The Northern Territory faces a mounting water crisis as the Bureau of Meteorology tracks a weakened but potentially dangerous weather system moving across the Top End. Ex-Tropical Cyclone Narelle crossed the eastern coast near Cape Shield as a Category 2 system early Sunday morning, bringing wind gusts of up to 100km/h and heavy rainfall as it continues westward.
The storm's trajectory marks a rare meteorological event. The Bureau of Meteorology has identified Narelle as the first weather system in more than two decades expected to affect three states or territories. The cyclone made its first landfall in far-north Queensland on Friday as a Category 4 system, the second-highest classification, before weakening inland and re-crossing the coast of the Northern Territory near Groote Eylandt on Saturday morning with Category 3 strength.
While meteorological events of this scale typically dominate headlines, the real emergency facing remote northern communities is not the cyclone's direct force but the water it will add to an already drowning landscape. A Severe Weather Warning covers Daly and parts of Arnhem, Carpentaria and Gregory districts, with locations including Darwin, Katherine, Palmerston, Jabiru, Wadeye and Nauiyu at risk. Rainfall totals between 180 and 250 millimetres are expected across large swathes of the central and northern Top End, with localised 24-hour totals reaching as much as 300 millimetres near the cyclone's track.

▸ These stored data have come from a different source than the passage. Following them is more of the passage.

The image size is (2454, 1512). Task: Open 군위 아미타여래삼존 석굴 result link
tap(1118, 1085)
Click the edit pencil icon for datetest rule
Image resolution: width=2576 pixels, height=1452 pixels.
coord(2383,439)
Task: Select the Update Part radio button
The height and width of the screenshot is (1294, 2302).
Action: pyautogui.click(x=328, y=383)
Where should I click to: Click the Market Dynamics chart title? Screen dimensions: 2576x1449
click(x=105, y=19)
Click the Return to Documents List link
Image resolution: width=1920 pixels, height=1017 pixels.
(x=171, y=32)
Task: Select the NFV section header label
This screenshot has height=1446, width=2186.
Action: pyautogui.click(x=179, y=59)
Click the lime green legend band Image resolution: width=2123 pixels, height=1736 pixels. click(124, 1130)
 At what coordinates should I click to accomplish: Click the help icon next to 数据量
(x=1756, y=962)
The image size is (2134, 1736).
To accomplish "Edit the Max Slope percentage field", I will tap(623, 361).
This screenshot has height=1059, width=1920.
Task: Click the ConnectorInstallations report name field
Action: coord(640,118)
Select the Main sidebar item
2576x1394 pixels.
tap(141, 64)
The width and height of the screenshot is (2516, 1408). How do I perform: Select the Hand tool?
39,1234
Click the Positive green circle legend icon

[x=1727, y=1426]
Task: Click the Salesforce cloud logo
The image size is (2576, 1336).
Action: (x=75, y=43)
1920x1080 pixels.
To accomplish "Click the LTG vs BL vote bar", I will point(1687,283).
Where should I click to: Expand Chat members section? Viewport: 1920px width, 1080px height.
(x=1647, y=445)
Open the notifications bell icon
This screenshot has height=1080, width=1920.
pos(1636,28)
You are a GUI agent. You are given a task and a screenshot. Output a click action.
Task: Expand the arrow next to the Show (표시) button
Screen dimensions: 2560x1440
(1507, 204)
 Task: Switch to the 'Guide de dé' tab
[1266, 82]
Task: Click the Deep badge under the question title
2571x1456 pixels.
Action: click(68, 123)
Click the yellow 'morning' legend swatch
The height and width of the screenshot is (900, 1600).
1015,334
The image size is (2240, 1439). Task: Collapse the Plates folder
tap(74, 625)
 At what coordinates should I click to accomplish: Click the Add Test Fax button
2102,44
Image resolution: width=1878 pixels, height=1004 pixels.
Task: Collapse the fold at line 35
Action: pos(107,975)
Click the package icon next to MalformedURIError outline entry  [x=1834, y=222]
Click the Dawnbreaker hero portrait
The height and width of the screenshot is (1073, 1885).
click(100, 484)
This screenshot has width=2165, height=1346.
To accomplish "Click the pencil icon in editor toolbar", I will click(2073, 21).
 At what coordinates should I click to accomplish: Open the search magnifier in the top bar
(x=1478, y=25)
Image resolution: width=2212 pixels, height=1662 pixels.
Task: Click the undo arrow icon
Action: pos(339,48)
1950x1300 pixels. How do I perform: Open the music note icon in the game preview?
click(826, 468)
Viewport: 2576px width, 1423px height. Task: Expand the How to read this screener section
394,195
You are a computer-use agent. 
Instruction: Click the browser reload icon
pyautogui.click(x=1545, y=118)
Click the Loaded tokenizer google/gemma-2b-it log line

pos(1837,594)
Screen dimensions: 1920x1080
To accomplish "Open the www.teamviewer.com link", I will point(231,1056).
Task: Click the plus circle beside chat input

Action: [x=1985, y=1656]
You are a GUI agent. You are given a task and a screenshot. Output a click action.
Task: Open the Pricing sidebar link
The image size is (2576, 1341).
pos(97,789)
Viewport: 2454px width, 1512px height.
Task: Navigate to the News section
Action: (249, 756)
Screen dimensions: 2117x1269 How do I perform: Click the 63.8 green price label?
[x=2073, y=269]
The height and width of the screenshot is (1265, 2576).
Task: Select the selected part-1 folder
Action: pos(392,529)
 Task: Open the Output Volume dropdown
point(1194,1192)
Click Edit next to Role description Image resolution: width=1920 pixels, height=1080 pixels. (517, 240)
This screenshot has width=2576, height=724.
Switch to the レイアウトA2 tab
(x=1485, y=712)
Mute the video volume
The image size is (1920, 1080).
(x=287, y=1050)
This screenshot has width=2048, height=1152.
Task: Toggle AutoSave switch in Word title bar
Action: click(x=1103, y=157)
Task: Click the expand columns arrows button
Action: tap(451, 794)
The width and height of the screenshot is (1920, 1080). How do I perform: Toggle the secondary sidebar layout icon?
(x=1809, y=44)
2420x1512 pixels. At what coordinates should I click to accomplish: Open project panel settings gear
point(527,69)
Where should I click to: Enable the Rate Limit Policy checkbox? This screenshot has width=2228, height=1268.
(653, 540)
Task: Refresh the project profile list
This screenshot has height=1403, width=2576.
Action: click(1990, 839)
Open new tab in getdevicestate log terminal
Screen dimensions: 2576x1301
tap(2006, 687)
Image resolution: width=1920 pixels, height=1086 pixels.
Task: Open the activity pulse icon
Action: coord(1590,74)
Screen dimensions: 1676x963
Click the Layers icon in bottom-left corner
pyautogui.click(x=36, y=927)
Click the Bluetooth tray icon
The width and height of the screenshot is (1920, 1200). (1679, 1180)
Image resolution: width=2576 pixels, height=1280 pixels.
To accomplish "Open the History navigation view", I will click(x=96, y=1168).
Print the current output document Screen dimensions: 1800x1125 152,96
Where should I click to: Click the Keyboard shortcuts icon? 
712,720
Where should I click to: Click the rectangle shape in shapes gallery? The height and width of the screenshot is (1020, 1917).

The scale of the challenge becomes clear against the backdrop of recent disaster. Northern Territory Chief Minister Lia Finocchiaro told reporters that the cyclone marks the territory's seventh high-risk weather event in recent months. "The ground is saturated, our rivers are already full and any additional rainfall is going to make a significant impact," she said. Katherine and surrounding areas saw their worst flooding in decades a fortnight ago; now communities face the prospect of another major flood peak.
Emergency response has not been static. About 500 residents from Numbulwar were evacuated ahead of the cyclone, and up to 30 patients, including nine pregnant women, were transferred from Katherine Hospital to manage the flooding risk. So far, reports from the NT indicate that the cyclone has largely skirted population centres with minimal direct infrastructure damage reported, yet the secondary threat of cascading floods remains severe.
The system's most uncertain chapter may still unfold. As Narelle moves across the Joseph Bonaparte Gulf between the NT and WA borders, models suggest it could reintensify into a tropical cyclone as it re-enters warm waters. Some scenarios keep the system well offshore Western Australia, bringing only large waves and winds to the west coast. Other projections show it curving toward the Gascoyne and midwest coast, potentially bringing destructive impacts and rainfall as far south as the Wheatbelt and Perth.
Residents across Western Australia have been advised to monitor official forecasts closely in the coming days. The dual-landfall event represents both meteorological rarity and a stress test for disaster infrastructure stretched across three jurisdictions simultaneously. For officials managing evacuations, hospital patient movements, and flood defences, the cyclone's path westward offers no relief, only a shift in the burden of preparedness.